# Work to complete
Pull out every line below that holds the word "height".

Stored records
_ _ _
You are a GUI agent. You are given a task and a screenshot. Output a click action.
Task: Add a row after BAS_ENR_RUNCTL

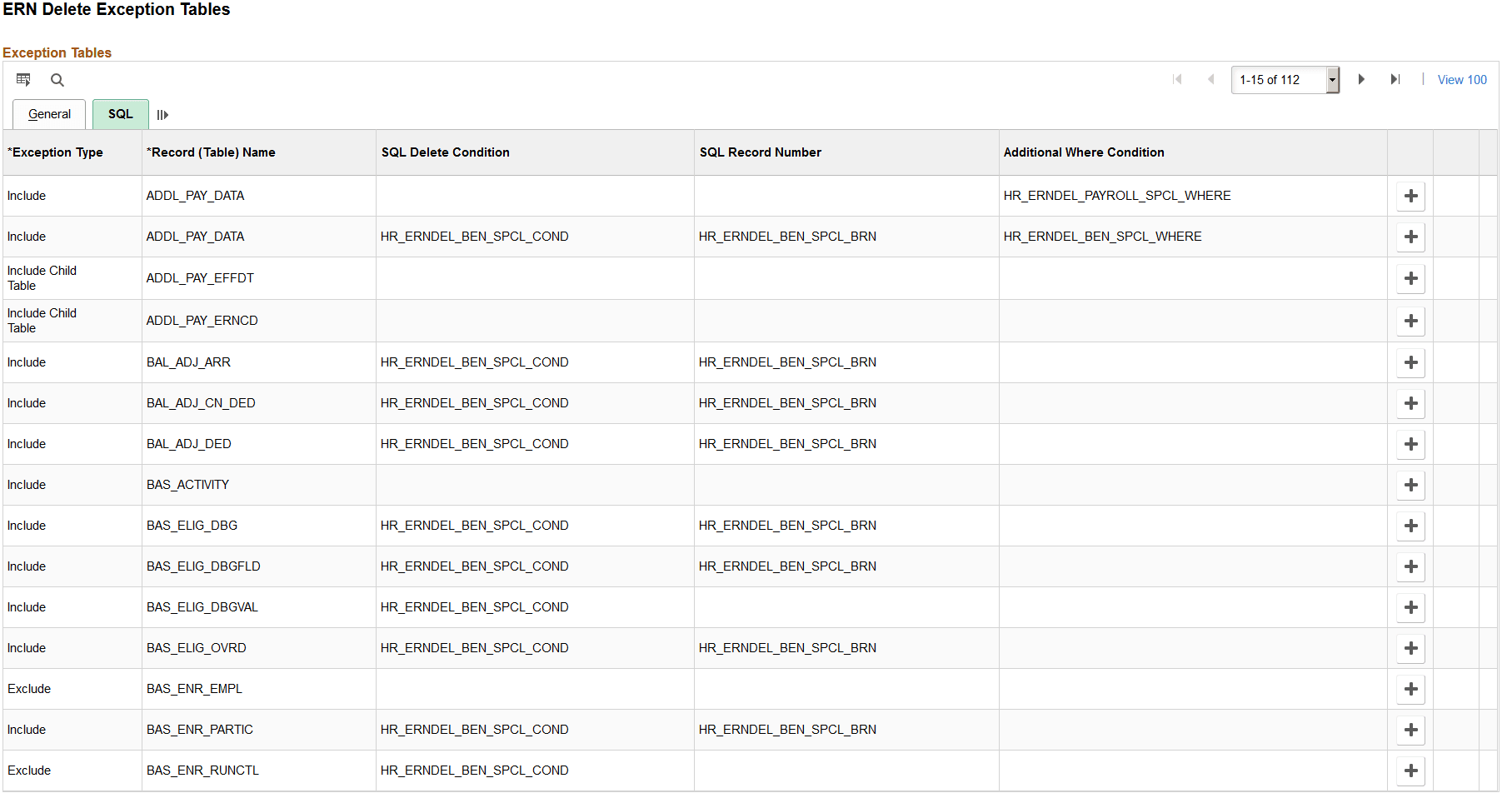[1410, 771]
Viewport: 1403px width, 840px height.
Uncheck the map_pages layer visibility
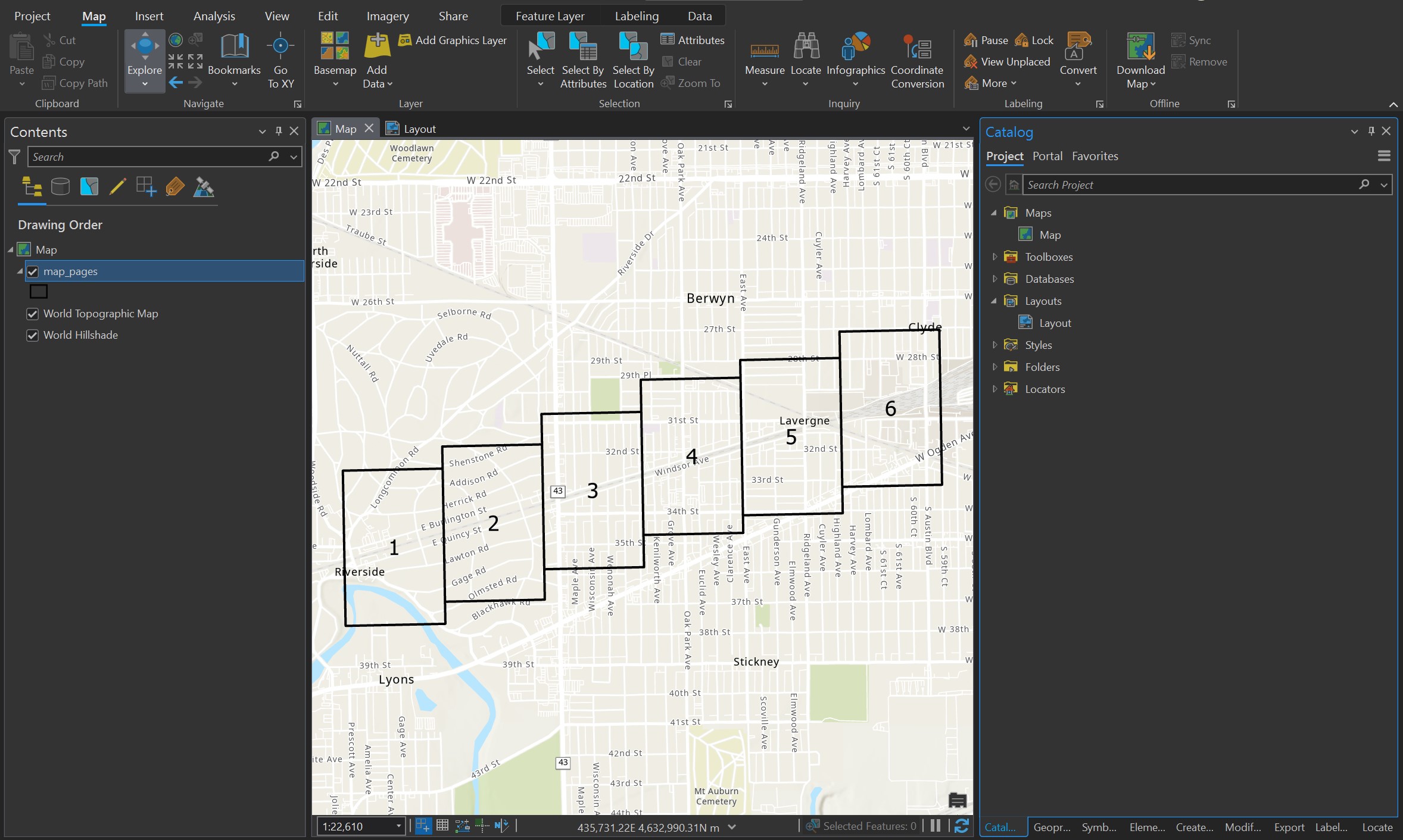click(x=33, y=271)
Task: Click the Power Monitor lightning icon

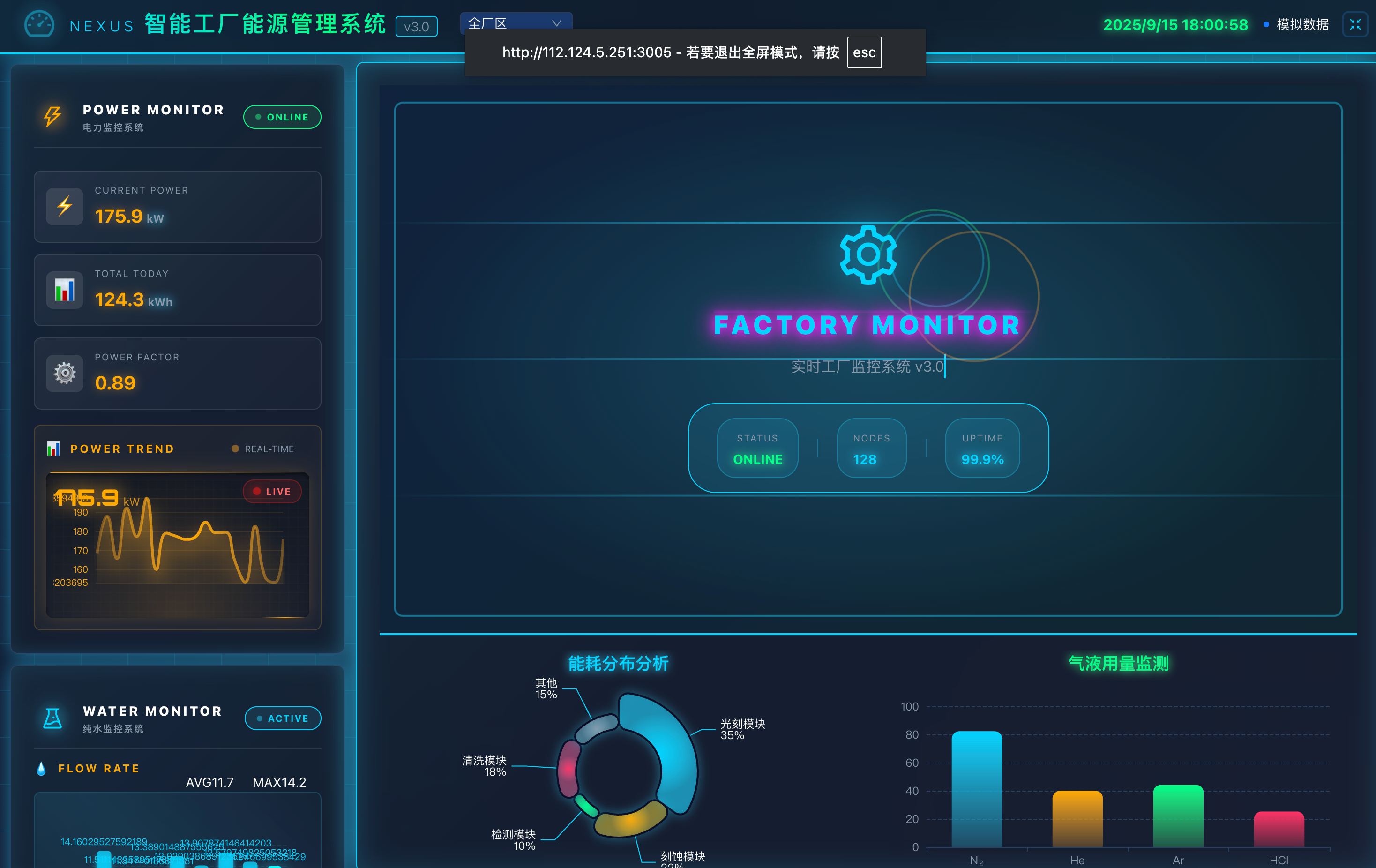Action: [52, 117]
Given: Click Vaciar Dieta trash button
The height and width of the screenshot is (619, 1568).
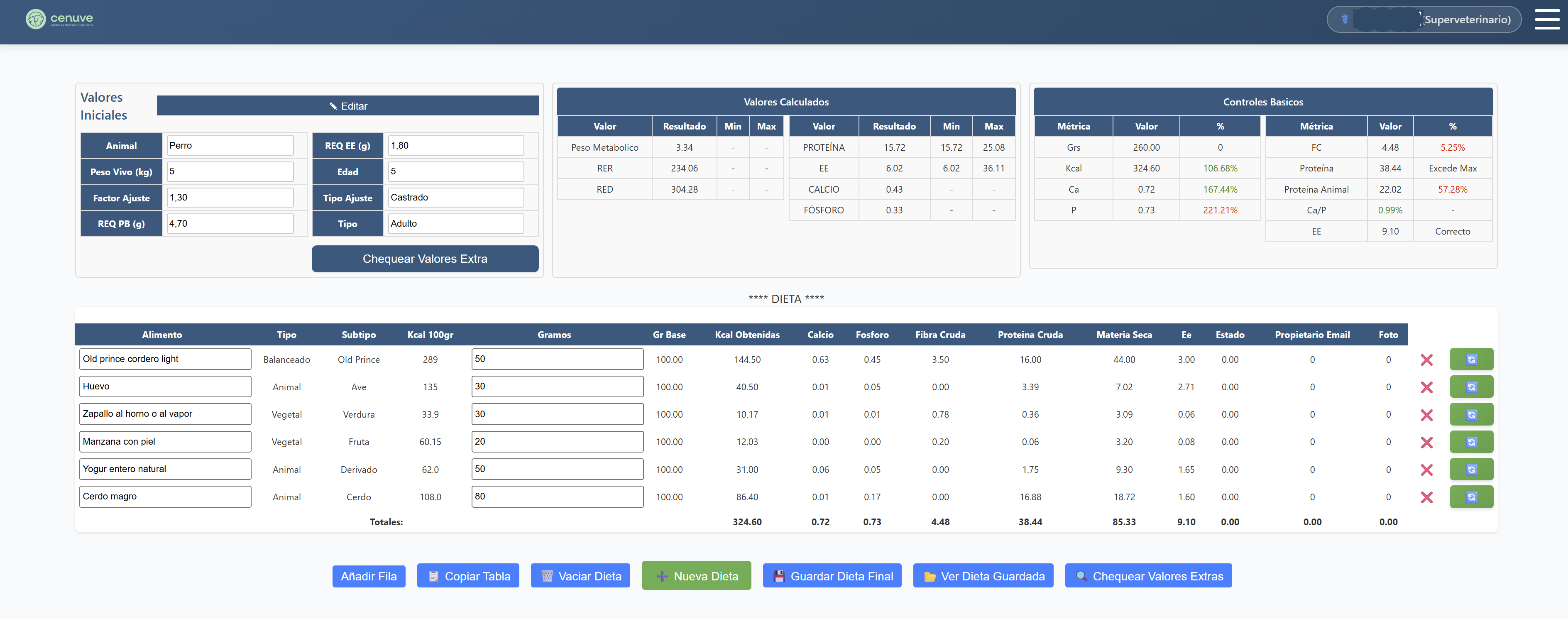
_ _ _
# Response to this exercise
Viewport: 1403px width, 840px height.
The height and width of the screenshot is (619, 1568).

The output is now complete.